Traía conmigo cien mil pesos en efectivo. La gabardina de color piel cubría muy bien el maletín, además de la lluvia que caía copiosamente por la calle. Alejándome del auto, salté entre los charcos para aproximarme al edificio. Le di la vuelta y, como me dijeron, dí cinco fuertes golpes a la puerta trasera. La rejilla se abrió emitiendo un chirrido casi imperceptible y una ojos al otro lado me preguntaban: "¿En el nombre de quién?", a lo que le respondí, "Cien mil pesos".
La puerta se abrió y un intrigante aroma a drogas y tabaco me inundó. El tipo que abrió ya no estaba, mientras me adentraba en la espesa nube tóxica que inundaba el lugar. De todas las puertas que allí habían, debía seguir "la última al fondo" como me lo explicó mi informante. Nuevamente, otra rejilla se presentaba, en donde una vez mas tuve que repetir la contraseña, "Cien mil pesos".
Otro ambiente había aquí. Incienso, velas y... un pentagrama... con una... cabeza de oveja... en el centro... "Ok", fue lo único que pensé mientras intentaba ignorar aquello. Al fondo de la sala, estaba el confesionario, donde me esperaba mi informante. Me acerqué hacia él y le dije: "¿Cien mil grandes, cierto?". Sin responderme, tomó el maletín por debajo.
- ¿Qué buscas hijo mío?.
- Un consejo padre. Digamos que... estoy en un aprieto mas ilegal de lo usual esta vez.
- Nunca me sorprendes hijo... nunca.

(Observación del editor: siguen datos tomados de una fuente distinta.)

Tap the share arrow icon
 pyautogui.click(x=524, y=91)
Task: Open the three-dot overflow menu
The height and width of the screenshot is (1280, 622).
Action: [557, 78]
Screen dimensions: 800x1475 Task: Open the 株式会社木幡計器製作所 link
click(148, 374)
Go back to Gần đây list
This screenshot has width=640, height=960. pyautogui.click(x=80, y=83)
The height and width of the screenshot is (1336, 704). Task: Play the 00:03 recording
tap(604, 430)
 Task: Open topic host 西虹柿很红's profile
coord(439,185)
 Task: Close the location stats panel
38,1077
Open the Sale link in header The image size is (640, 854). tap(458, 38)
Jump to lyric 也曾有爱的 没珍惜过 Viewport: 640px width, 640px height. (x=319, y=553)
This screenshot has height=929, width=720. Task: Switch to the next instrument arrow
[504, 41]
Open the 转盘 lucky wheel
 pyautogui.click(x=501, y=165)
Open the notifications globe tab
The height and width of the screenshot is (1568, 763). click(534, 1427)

Cuéntame.
- Tiene trece años padre, trece. Ella es muy bonita y no actúa como si tuviera esa edad, es simplemente...
- Tenis' que puro violarla.- sentenció el padre, quién de inmediato se esfumó en un ascensor oculto hacia el otro piso, quizá, a atender otra consulta. "Gracias padre", le dije a la nada mientras secaba las lágrimas de mis ojos. El padre siempre me emocionaba con sus palabras.